That isn't true. (Nor are many things portrayed in the movie.)
A pornographer is not a hero, no more than a publisher of Ku Klux Klan books or a Nazi on the Internet, no matter what constitutional protection they secure. And Flynt didn't secure much.
The Rev. Jerry Falwell sued him over a Hustler parody that depicted Falwell in a drunken, incestuous encounter with his mother. Flynt's victory only confirmed the right to parody public figures and prevented plaintiffs from doing an end run around the First Amendment by claiming they suffered "emotional distress."
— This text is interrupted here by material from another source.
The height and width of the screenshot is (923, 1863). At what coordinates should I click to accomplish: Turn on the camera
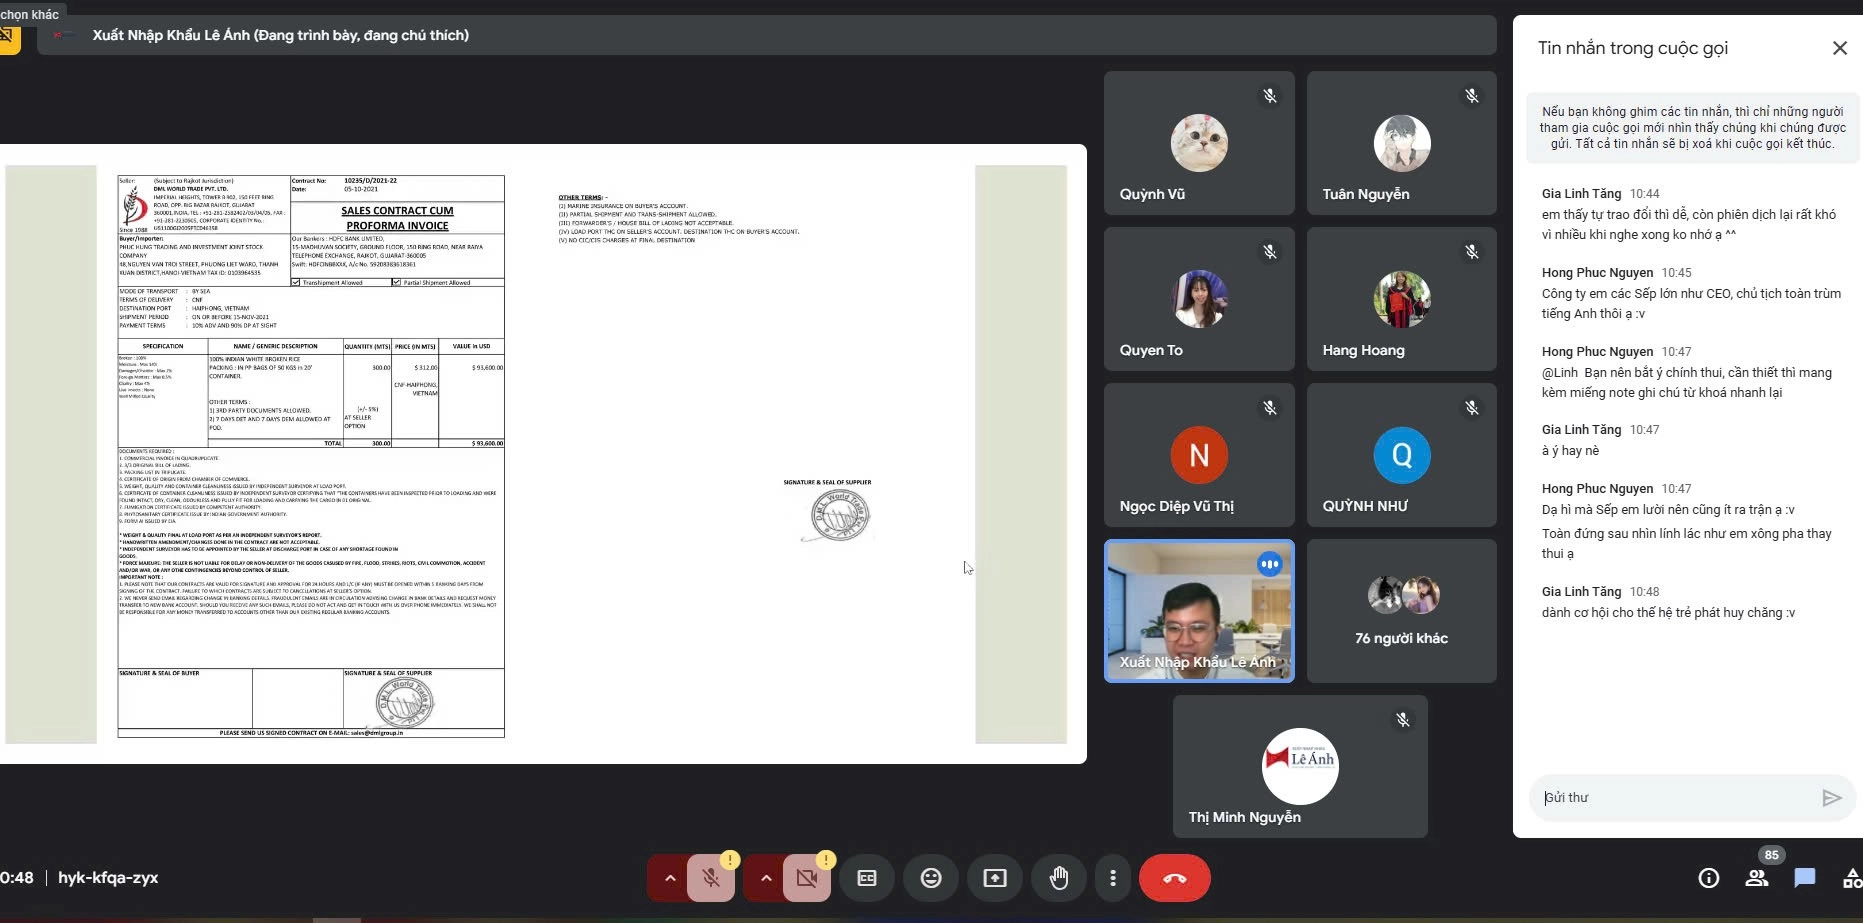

The Nazis who marched in Skokie, Ill., and the Klansman who advocated violence in Ohio achieved more substantive First Amendment victories than did Flynt. Yet no Hollywood movie would glamorize a Klansman or a Nazi as a champion of free speech, much less describe him in studio press releases as "the eras's last crusader," which is how Columbia Pictures describes Flynt.
In this film, produced by Oliver Stone and directed by Milos Forman, Hustler is depicted as tacky at worst, and maybe even honest for showing full nudity. What's left out are the magazine's images of women being beaten, tortured and raped, women subject to degradations from bestiality to sexual slavery.
So, no, I am not grateful to Flynt for protecting my freedom, as the film and its enthusiasts suggest I should be. No more than I would be to a racist of fascist publisher whose speech is protected by the Constitution.
Suppose Flynt specialized in such images as a young African-American man trussed up like a deer and tied to the luggage rack of a white hunter's car. Or a nude white man being fed into a meat grinder. (Those are some of the milder ways in which Hustler portrays women.)
Would Stone bowdlerize and flatter that kind of a man too? Would Harrelson, who supports animal rights and protests the cutting of trees, pose happily next to that Larry Flynt? Would Forman defend that film by citing his memories of censorship under the Nazis?
What if the film praised an anti-Semitic publisher? Would it be nominated for five Golden Globe awards? Would there be cameos by Donna Hanover Giuliani, the wife of New York City's mayor; Burt Neuborne, a New York University law professor; Judge D'Army Bailey of the Memphis Circuit Court; or James Carville, President Bill Clinton's former political consultant? I don't think so.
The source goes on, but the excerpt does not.